GOAL 1
Set down the part of the development guide starting with "Coding Standards" and going on through "modifying existing files.", word for word.

PAGE EXCERPT
------------

Skip to content

Development

Project Layout

There are a number of files for build, test, and continuous integration in the root of the project, but in general, the project is broken up like so.

├── docs
│   └── src
│       ├── dictionary
│       └── markdown
├── soupsieve
├── requirements
└── tests
Directory Description
docs/src/dictionary Contains the spell check wordlist(s) for the project.
docs/src/markdown Contains the content for the documentation.
soupsieve Contains the source code for the project.
requirements Contains files with lists of dependencies that are required for the project, and required for continuous integration.
tests Contains unit test files.

Coding Standards

When writing code, the code should roughly conform to PEP8 and PEP257 suggestions along with some other requirements. The project utilizes the astral-sh/ruff linter that helps to ensure code conforms (give or take some of the rules). When in doubt, follow the formatting hints of existing code when adding files or modifying existing files.

Usually this can be automated with Tox (assuming it is installed): tox -e lint.

Building and Editing Documents

Documents are in Markdown (with with some additional syntax provided by extensions) and are converted to HTML via Python Markdown. If you would like to build and preview the documentation, you must have these packages installed:

It is advised that you just install document dependencies with the following as the above list may not include all document plugins:

pip install -r requirements/docs.txt

In order to build and preview the documents, just run the command below from the root of the project and you should be able to view the documents at localhost:8000 in your browser. After that, you should be able to update the documents and have your browser preview update live.

mkdocs serve

Spell Checking Documents

Spell checking is performed via facelessuser/pyspelling.

During validation we build the docs and spell check various files in the project. Aspell must be installed and in the path. Currently this project uses one of the more recent versions of Aspell. It is not expected that everyone will install and run Aspell locally, but it will be run in CI tests for pull requests.

In order to perform the spell check locally, it is expected you are setup to build the documents, and that you have Aspell installed in your system path (if needed you can use the --binary option to point to the location of your Aspell binary). It is also expected that you have the en dictionary installed as well. To initiate the spell check, run the following command from the root of the project.

------------

GOAL 2
Recast the lines of the listing as a JSON list of strings, one string per line and blank lines left out, starting with the line with "You are a computer-use agent. The image" and going on through the end of the listing.

[Records from a collection]
------------

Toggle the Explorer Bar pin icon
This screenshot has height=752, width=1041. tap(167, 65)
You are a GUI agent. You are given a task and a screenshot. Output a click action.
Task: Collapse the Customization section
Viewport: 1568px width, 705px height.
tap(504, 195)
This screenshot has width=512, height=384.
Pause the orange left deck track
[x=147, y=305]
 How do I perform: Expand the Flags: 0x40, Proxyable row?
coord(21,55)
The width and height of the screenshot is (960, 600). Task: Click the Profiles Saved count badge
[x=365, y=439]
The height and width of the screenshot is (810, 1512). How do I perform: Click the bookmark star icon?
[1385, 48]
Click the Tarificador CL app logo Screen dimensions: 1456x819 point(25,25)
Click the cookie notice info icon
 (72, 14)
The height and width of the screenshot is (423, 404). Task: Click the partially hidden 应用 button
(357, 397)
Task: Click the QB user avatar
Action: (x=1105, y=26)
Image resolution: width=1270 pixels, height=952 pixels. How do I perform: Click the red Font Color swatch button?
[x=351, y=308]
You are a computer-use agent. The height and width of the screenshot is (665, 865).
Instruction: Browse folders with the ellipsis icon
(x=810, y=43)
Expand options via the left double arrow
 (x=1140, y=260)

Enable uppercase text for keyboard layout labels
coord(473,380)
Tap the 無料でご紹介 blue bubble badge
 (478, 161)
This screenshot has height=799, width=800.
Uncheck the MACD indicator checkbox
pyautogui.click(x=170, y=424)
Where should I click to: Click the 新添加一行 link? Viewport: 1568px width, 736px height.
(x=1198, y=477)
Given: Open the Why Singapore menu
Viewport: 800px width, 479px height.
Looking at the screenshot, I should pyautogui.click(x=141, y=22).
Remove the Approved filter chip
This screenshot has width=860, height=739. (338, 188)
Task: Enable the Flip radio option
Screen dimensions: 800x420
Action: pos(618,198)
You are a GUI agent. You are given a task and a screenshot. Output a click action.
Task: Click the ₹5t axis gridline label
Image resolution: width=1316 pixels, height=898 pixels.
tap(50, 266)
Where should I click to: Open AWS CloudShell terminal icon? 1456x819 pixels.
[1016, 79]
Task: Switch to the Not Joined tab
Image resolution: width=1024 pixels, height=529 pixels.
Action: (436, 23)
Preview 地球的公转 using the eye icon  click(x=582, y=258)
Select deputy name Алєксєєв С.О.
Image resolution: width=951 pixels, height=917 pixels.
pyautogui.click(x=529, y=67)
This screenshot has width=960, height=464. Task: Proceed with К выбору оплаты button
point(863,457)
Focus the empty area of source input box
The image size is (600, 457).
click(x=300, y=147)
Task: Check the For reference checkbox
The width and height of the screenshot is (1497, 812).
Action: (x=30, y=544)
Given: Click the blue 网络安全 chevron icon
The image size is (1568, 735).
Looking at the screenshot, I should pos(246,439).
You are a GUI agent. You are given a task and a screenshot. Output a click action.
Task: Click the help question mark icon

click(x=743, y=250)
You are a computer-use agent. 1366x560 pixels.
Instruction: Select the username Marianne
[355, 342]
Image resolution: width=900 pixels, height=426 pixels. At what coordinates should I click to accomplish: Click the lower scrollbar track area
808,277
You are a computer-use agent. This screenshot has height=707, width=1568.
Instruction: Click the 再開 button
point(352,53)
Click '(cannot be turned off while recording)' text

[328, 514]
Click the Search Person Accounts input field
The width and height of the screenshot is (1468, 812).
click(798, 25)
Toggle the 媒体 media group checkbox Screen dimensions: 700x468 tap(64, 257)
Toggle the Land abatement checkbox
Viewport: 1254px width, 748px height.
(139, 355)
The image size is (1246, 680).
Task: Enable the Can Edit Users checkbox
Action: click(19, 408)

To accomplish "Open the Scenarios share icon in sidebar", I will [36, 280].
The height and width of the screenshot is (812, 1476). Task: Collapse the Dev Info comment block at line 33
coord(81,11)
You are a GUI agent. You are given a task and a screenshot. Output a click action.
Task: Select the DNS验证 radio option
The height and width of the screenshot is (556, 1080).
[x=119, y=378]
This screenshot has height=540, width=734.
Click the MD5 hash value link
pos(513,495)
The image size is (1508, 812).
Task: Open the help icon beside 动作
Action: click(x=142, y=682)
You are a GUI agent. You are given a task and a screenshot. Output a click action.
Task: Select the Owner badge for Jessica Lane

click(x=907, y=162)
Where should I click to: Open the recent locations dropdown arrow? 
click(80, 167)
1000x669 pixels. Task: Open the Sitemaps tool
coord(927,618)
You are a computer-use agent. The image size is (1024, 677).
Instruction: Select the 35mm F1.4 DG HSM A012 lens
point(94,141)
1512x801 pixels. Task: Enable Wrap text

------------

FINAL RESULT 1
Coding Standards

When writing code, the code should roughly conform to PEP8 and PEP257 suggestions along with some other requirements. The project utilizes the astral-sh/ruff linter that helps to ensure code conforms (give or take some of the rules). When in doubt, follow the formatting hints of existing code when adding files or modifying existing files.

FINAL RESULT 2
[
  "You are a computer-use agent. The image size is (1024, 677).",
  "Instruction: Select the 35mm F1.4 DG HSM A012 lens",
  "point(94,141)",
  "1512x801 pixels. Task: Enable Wrap text"
]